If a line in the records below contains the word "badge", copy it.

| Pixel coordinate grounding data |

• • • • •

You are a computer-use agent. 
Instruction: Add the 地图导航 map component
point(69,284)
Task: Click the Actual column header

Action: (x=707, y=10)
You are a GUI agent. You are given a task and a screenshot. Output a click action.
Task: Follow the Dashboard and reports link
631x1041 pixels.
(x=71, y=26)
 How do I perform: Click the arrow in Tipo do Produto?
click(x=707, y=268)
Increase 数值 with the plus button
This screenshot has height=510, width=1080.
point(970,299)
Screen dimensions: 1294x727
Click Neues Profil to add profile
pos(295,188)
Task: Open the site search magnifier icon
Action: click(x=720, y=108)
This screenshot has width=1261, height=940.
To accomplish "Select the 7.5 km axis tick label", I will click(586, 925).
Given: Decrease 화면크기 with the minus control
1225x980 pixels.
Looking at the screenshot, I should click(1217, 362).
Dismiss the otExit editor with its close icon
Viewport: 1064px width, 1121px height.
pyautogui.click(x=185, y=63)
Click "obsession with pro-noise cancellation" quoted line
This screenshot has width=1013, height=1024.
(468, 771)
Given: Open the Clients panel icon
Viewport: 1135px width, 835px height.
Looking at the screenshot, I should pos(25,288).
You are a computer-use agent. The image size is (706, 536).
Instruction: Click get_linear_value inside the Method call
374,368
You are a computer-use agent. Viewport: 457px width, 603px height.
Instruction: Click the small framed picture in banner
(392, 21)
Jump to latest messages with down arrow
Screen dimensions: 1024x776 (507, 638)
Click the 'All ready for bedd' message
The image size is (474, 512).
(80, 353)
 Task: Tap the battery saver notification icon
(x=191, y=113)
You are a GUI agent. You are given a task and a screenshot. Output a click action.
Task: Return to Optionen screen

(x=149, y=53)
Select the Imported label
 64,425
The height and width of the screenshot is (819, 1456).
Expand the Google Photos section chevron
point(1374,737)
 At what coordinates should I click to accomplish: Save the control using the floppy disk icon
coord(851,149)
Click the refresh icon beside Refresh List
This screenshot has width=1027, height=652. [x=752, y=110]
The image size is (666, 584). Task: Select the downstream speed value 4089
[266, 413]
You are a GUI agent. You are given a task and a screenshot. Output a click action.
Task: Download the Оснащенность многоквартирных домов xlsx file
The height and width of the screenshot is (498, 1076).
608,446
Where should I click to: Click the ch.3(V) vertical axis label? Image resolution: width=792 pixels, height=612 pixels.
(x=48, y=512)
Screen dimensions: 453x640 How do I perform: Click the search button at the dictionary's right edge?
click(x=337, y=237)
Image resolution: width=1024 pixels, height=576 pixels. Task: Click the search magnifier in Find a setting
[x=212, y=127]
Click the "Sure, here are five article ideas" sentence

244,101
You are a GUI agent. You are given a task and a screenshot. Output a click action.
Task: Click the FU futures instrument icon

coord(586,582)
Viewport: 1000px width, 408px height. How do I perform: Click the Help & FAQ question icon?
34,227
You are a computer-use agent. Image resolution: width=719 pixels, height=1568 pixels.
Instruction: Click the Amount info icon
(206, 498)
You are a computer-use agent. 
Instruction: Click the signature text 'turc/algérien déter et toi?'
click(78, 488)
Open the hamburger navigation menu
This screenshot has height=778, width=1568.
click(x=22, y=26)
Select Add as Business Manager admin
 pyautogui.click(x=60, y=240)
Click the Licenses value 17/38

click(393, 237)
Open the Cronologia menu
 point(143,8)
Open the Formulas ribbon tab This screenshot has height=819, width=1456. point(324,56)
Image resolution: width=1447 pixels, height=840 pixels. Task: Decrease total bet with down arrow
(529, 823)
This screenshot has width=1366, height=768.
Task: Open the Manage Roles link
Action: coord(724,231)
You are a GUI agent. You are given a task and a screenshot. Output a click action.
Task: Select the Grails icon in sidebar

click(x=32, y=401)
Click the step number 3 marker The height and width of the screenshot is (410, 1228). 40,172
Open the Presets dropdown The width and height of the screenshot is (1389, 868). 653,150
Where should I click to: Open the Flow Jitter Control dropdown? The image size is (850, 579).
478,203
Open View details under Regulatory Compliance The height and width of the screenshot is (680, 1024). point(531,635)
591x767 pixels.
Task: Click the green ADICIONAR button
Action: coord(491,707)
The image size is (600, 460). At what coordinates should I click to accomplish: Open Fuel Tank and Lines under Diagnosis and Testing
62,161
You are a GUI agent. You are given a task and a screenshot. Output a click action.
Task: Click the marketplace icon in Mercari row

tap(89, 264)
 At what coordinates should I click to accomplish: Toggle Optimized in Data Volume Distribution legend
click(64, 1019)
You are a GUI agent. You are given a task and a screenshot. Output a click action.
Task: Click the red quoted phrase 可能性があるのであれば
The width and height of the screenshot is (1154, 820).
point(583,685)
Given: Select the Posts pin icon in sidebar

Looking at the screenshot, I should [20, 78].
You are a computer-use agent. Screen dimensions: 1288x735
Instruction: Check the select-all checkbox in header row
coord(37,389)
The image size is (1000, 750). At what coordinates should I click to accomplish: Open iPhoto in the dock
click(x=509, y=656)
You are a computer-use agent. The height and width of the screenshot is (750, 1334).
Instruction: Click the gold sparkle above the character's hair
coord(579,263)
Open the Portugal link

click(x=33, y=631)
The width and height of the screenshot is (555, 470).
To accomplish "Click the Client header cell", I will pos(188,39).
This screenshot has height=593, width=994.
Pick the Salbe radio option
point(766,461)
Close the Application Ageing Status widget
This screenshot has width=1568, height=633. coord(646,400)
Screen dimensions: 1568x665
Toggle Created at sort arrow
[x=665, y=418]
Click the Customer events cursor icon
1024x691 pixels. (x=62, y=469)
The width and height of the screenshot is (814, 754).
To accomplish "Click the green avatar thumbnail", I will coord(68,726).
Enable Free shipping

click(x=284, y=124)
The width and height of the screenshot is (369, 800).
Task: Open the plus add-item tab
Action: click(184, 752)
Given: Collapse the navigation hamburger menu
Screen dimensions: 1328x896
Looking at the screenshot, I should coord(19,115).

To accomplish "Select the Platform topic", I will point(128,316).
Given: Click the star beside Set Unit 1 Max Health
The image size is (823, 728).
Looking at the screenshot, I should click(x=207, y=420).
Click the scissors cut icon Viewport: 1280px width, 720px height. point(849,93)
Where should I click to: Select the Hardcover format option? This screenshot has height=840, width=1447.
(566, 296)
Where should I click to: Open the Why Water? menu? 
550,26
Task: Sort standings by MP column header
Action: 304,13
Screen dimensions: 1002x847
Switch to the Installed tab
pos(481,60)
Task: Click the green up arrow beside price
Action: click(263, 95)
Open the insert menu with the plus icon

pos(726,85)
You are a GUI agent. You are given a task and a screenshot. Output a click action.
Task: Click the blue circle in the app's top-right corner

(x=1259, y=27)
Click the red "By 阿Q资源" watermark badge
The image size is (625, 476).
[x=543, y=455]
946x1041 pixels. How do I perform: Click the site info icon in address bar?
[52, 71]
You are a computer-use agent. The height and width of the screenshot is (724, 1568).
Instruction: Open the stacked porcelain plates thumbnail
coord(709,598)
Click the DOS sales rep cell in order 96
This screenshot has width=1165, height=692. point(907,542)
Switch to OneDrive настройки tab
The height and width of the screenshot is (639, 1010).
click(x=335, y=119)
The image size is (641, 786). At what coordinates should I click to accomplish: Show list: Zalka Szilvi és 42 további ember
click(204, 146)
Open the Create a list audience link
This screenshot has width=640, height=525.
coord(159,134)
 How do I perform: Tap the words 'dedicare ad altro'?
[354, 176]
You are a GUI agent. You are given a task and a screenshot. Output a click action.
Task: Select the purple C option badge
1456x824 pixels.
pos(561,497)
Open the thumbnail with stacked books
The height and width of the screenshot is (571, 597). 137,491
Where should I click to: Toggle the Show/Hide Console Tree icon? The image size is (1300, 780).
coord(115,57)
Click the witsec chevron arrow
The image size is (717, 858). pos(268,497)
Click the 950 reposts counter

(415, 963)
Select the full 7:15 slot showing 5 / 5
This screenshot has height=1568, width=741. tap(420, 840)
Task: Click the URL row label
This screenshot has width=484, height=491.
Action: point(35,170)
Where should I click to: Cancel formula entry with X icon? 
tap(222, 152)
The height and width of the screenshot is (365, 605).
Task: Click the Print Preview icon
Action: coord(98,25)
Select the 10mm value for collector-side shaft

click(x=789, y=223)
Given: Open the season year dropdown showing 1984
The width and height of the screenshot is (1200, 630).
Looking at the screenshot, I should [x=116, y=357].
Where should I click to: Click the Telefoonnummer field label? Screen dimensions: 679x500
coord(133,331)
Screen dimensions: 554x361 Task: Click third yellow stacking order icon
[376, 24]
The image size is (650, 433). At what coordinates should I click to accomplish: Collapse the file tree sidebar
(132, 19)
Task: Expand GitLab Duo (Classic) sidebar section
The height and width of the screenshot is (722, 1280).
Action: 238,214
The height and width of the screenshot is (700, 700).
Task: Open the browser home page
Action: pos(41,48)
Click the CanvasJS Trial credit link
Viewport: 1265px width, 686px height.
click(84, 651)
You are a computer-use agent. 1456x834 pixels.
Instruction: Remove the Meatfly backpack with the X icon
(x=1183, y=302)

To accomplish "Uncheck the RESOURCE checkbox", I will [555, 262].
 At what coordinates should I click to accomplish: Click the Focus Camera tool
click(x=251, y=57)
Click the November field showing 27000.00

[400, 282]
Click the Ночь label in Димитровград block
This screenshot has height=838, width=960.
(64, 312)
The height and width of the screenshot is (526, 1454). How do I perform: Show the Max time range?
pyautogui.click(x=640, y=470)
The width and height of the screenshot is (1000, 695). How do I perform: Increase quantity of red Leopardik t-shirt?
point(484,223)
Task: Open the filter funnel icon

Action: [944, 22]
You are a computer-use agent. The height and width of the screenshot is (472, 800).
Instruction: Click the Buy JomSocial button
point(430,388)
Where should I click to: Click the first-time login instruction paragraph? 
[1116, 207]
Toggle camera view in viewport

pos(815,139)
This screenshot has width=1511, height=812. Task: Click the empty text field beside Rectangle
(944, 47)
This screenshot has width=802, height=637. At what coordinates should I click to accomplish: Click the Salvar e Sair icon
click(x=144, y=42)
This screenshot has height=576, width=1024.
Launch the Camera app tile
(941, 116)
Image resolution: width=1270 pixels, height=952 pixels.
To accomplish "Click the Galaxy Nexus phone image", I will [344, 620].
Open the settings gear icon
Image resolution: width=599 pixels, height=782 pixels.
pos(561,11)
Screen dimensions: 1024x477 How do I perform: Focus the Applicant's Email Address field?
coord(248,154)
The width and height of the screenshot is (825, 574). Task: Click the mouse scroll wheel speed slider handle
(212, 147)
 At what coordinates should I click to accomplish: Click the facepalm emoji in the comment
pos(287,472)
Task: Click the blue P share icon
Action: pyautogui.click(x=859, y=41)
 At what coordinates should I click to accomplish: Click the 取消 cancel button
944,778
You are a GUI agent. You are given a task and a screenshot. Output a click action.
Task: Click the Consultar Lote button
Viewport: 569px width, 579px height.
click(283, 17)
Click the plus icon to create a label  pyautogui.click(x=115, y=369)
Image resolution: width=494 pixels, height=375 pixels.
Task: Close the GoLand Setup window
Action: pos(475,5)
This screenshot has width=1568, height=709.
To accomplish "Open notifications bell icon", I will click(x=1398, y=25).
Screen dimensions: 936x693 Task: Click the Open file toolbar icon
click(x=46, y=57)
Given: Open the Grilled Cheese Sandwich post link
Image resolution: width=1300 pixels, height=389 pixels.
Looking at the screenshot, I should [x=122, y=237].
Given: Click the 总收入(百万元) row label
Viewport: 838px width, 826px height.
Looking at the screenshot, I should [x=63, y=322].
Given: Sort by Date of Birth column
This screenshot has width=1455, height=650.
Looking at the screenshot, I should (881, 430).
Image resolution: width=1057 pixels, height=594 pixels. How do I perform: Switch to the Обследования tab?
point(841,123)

• • • • •

| Solution |
Click the red "By 阿Q资源" watermark badge
Task: Select the purple C option badge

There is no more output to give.